Danette Amstein, Midan Marketing principal, shared the survey findings and other experiences concerning consumers and their perceptions about animal antibiotic use on January 29 at the International Production & Processing Expo (IPPE) in Atlanta.

The problem with the recent surge in consumer awareness of animal antibiotic use is that it is mostly the negative aspects that are being shared. And as a result, many consumers do not know about the positives in using antibiotics to keep animals healthy.

Among those polled, 19 percent of those polled know that antibiotics are used in animal production to prevent disease, 24 percent knew that antibiotics help keep animals healthy and 18 percent knew that antibiotics can cure illness. And while they knew these truths, Amstein said 13 percent falsely believed antibiotic use increases animal size. Additionally, only 14 percent of people surveyed believed that there are no residues of antibiotics in the meat and poultry products once they reach the grocery store.


But once people polled were educated about the truths of animal antibiotic use, they gained a greater understanding that animal antibiotic use helps keep animals healthy, and that most producers and veterinarians only use antibiotics judiciously. But there will still be plenty of people who are worried that the use of antibiotics in poultry and livestock can create a human resistance to antibiotics, Amstein said, despite the fact that overuse of antibiotics in human health can be an even bigger contributor to developing resistance.

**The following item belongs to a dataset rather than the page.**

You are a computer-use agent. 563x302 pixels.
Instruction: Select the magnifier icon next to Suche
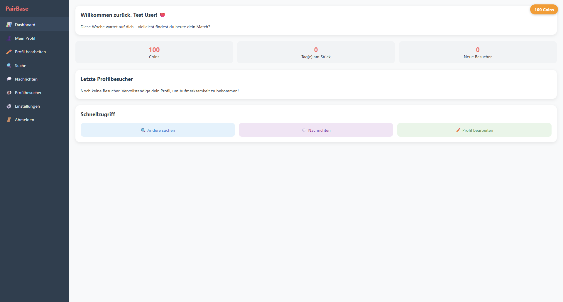tap(9, 65)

Along with increased awareness and concerns about animal antibiotic use comes curiosity, and Amstein told those in attendance that the poultry and livestock industries need to make the most of that curiosity.

"They have the right to ask those questions, and you have the privilege of answering those. Think about it as a privilege because we can create a dialogue with consumers, and when we create that dialogue and we educate, we put them in a position to understand and make things a whole lot less scary," said Amstein.